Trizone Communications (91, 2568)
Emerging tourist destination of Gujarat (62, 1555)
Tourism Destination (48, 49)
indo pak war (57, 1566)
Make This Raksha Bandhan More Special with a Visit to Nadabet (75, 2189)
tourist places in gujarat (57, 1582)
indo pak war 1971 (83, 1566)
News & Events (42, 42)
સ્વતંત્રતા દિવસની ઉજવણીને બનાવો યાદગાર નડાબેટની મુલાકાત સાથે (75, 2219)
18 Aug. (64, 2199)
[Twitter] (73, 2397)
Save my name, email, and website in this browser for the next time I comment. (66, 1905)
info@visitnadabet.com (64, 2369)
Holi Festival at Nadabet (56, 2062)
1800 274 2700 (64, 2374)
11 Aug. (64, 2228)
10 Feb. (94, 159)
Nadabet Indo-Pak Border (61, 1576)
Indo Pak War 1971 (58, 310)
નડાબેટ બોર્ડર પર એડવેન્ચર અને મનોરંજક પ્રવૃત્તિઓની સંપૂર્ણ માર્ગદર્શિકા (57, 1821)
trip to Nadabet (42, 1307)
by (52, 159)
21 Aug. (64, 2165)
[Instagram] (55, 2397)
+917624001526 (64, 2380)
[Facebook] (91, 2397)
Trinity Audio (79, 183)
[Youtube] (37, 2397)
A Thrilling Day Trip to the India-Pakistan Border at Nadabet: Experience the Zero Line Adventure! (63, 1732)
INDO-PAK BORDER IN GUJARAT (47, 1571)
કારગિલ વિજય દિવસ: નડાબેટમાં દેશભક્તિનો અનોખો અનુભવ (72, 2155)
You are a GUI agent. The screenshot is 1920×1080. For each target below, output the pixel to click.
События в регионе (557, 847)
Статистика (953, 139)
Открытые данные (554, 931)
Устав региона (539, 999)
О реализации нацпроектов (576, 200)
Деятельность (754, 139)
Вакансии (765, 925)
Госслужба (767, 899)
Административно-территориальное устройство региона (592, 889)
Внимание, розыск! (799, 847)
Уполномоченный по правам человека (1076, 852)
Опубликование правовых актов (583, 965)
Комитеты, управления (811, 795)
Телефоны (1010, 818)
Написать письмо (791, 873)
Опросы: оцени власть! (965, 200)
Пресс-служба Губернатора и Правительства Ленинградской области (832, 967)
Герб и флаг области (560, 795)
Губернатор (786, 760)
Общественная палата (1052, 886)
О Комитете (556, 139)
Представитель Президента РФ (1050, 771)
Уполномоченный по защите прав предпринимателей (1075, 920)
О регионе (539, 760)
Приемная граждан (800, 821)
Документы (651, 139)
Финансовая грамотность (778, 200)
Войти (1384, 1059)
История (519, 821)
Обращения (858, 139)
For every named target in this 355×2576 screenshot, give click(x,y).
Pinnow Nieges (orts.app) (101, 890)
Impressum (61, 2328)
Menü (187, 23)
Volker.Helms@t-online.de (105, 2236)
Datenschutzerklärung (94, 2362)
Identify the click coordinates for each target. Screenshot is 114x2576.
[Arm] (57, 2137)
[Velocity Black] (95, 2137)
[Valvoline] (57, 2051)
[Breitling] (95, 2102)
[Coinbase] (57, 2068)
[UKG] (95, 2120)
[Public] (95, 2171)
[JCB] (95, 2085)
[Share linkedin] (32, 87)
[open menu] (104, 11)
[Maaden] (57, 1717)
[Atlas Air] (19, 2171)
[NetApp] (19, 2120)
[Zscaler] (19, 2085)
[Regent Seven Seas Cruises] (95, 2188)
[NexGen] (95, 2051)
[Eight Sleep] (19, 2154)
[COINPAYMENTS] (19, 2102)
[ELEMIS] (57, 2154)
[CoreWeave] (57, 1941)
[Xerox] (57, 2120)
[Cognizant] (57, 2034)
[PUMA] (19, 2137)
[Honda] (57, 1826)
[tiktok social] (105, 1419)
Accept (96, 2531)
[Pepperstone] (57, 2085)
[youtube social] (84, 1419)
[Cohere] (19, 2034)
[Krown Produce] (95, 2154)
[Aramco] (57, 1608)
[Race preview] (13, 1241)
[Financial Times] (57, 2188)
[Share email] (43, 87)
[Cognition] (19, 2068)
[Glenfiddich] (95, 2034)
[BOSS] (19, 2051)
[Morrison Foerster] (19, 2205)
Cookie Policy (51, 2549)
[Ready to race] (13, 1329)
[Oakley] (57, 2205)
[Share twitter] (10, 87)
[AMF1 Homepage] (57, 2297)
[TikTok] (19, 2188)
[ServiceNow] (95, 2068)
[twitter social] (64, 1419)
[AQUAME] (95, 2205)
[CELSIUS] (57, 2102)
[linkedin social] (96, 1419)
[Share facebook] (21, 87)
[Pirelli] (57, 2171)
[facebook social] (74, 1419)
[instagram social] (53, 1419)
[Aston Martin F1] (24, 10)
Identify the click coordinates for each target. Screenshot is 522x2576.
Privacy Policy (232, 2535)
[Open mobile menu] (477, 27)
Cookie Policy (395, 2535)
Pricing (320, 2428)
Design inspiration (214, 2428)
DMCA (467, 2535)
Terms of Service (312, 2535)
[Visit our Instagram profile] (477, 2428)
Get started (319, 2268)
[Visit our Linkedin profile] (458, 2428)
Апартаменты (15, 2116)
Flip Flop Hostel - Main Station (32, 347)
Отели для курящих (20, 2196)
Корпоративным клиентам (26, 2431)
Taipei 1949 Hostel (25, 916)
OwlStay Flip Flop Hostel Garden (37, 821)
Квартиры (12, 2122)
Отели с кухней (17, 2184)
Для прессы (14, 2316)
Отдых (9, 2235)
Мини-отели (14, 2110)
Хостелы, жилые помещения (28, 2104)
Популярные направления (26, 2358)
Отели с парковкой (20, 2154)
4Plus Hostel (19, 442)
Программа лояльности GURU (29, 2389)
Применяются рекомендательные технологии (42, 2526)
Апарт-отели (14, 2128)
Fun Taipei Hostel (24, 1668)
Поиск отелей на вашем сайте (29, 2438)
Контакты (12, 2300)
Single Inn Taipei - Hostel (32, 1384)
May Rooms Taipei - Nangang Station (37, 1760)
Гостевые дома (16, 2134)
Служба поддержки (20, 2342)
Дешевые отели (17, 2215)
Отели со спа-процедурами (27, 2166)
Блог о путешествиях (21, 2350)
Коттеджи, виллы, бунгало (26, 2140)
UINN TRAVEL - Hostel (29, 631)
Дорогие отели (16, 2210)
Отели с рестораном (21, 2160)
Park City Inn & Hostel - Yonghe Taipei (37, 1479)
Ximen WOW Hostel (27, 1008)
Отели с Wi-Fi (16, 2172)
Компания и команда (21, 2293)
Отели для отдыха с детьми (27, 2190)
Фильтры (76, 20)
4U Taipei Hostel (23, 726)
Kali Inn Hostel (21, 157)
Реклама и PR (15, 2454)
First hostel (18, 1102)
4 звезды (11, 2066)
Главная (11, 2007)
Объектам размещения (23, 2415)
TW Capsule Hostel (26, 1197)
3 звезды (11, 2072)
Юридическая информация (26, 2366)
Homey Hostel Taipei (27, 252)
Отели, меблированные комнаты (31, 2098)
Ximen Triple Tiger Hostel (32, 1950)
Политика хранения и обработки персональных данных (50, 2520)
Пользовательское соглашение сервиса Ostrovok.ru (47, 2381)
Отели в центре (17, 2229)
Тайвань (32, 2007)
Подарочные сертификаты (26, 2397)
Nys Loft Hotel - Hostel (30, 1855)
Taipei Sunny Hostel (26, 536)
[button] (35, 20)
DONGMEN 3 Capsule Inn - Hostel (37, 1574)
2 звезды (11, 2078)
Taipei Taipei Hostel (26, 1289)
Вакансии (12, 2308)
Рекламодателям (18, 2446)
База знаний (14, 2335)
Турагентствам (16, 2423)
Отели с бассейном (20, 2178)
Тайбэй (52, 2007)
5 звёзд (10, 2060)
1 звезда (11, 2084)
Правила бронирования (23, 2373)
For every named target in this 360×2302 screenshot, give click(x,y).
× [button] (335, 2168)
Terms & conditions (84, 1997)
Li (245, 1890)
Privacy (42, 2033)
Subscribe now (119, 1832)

● What the exercise asks: Only the lines above from the line with "[COINPAYMENTS] (19, 2102)" to the line with "Служба поддержки (20, 2342)", those two lines included, should be reproduced exactly.

● Task output:
[COINPAYMENTS] (19, 2102)
[ELEMIS] (57, 2154)
[CoreWeave] (57, 1941)
[Xerox] (57, 2120)
[Cognizant] (57, 2034)
[PUMA] (19, 2137)
[Honda] (57, 1826)
[tiktok social] (105, 1419)
Accept (96, 2531)
[Pepperstone] (57, 2085)
[youtube social] (84, 1419)
[Cohere] (19, 2034)
[Krown Produce] (95, 2154)
[Aramco] (57, 1608)
[Race preview] (13, 1241)
[Financial Times] (57, 2188)
[Share email] (43, 87)
[Cognition] (19, 2068)
[Glenfiddich] (95, 2034)
[BOSS] (19, 2051)
[Morrison Foerster] (19, 2205)
Cookie Policy (51, 2549)
[Ready to race] (13, 1329)
[Oakley] (57, 2205)
[Share twitter] (10, 87)
[AMF1 Homepage] (57, 2297)
[TikTok] (19, 2188)
[ServiceNow] (95, 2068)
[twitter social] (64, 1419)
[AQUAME] (95, 2205)
[CELSIUS] (57, 2102)
[linkedin social] (96, 1419)
[Share facebook] (21, 87)
[Pirelli] (57, 2171)
[facebook social] (74, 1419)
[instagram social] (53, 1419)
[Aston Martin F1] (24, 10)
Identify the click coordinates for each target. Screenshot is 522x2576.
Privacy Policy (232, 2535)
[Open mobile menu] (477, 27)
Cookie Policy (395, 2535)
Pricing (320, 2428)
Design inspiration (214, 2428)
DMCA (467, 2535)
Terms of Service (312, 2535)
[Visit our Instagram profile] (477, 2428)
Get started (319, 2268)
[Visit our Linkedin profile] (458, 2428)
Апартаменты (15, 2116)
Flip Flop Hostel - Main Station (32, 347)
Отели для курящих (20, 2196)
Корпоративным клиентам (26, 2431)
Taipei 1949 Hostel (25, 916)
OwlStay Flip Flop Hostel Garden (37, 821)
Квартиры (12, 2122)
Отели с кухней (17, 2184)
Для прессы (14, 2316)
Отдых (9, 2235)
Мини-отели (14, 2110)
Хостелы, жилые помещения (28, 2104)
Популярные направления (26, 2358)
Отели с парковкой (20, 2154)
4Plus Hostel (19, 442)
Программа лояльности GURU (29, 2389)
Применяются рекомендательные технологии (42, 2526)
Апарт-отели (14, 2128)
Fun Taipei Hostel (24, 1668)
Поиск отелей на вашем сайте (29, 2438)
Контакты (12, 2300)
Single Inn Taipei - Hostel (32, 1384)
May Rooms Taipei - Nangang Station (37, 1760)
Гостевые дома (16, 2134)
Служба поддержки (20, 2342)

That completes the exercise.